---
# <center> Features: TF-IDF, N-grams and word2vec </center>
---

In [None]:
# imports
import nltk
from nltk.stem.porter import PorterStemmer
from sklearn.feature_extraction.text import TfidfVectorizer
from sklearn.model_selection import train_test_split
from sklearn.svm import LinearSVC
from sklearn.metrics import accuracy_score, f1_score
from sklearn.preprocessing import LabelEncoder
import numpy as np
import pandas as pd
import re

In [None]:
# load data
file = "../../data/AirlineSentiment.csv"
sent_data = pd.read_csv(file)
sent_data.head()

In [None]:
# tweet text
text = sent_data.values[:, 14]
# sentiment
sent = sent_data.values[:, 5]

# remove non-alphanumeric characters
text = [re.sub(r'\W+', ' ', x) for x in text]

# tokenize
text_tokens_full = [nltk.word_tokenize(x.lower()) for x in text]

# stem
stemmer = PorterStemmer()
text_tokens = [[stemmer.stem(w) for w in x] for x in text_tokens_full]

## 1. TF-IDF

First, see how features are represented with binary bag-of-words.

In [None]:
# create an instance of TfidfVectorizer; get it to remove stopwords
tf = TfidfVectorizer(stop_words = 'english', use_idf = False, norm = None, binary = True, lowercase = True)

# convert text to features
text_tokens_feat = tf.fit_transform([' '.join(x) for x in text_tokens])

# save feature names
feature_names = tf.get_feature_names()

pd.set_option("display.max_columns", 50)
feature_matrix = pd.DataFrame(text_tokens_feat.toarray()[:10], columns = feature_names)

# print the first several examples and the features
feature_matrix

#### Exercise. Represent features with tf-idf

Use `TfidfVectorizer` to create features represented with tf-idf weights. To do so, initialize this class with the following parameters:
* `use_idf: True`
* `norm: 'l2'`
* `binary: False`

In [None]:
# create an instance of TfidfVectorizer with tf-idf; also get it to remove stopwords, convert to lowercase
tf = TfidfVectorizer(stop_words = 'english', use_idf = True, norm = 'l2', binary = False, lowercase = True)

# convert text to features
text_tokens_tfidf = tf.fit_transform([' '.join(x) for x in text_tokens])

# get feature names
feature_names = tf.get_feature_names()

# print the first several examples and the features
feature_matrix = pd.DataFrame(text_tokens_tfidf.toarray()[:10], columns = feature_names)

feature_matrix

#### Exercise. Convert labels to numbers

Sentiment in the `sent` variable is now represented with words. Use `LabelEncoder` to convert it into numbers.

In [None]:
# Your code here
le = LabelEncoder()
sent = le.fit_transform(sent)
class_labels = le.classes_
[print(class_labels[x], x) for x in sent[:5]]
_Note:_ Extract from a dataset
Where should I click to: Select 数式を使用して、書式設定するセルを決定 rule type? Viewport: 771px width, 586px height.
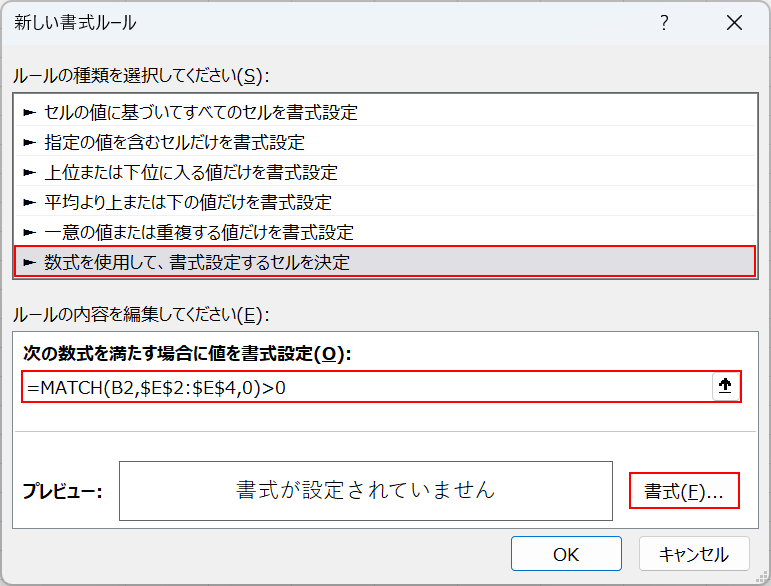click(198, 263)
#### Exercise. Train the model

Perform a train / test split and train a `LinearSVC` model with features represented as tf-idf. Then, calculate the `f1` and `accuracy` scores.

In [None]:
# Your code here
X_train_tfidf, X_test_tfidf, y_train_tfidf, y_test_tfidf = train_test_split(text_tokens_tfidf, sent, random_state = 0)
clf = LinearSVC()
clf.fit(X_train_tfidf, y_train_tfidf)
y_pred_tfidf = clf.predict(X_test_tfidf)
f1_tfidf = f1_score(y_test_tfidf, y_pred_tfidf, average = "macro")
accuracy_tfidf = accuracy_score(y_test_tfidf, y_pred_tfidf)
print("SVM f1 score:", f1_tfidf, "accuracy:", accuracy_tfidf)

## 2. N-grams

### 2.1. Bigrams

#### Exercise. Add bigram features

Bigrams are two-token features. For example, in a sentence `"Today is sunny"`, `Today is` and `is sunny` are bigrams.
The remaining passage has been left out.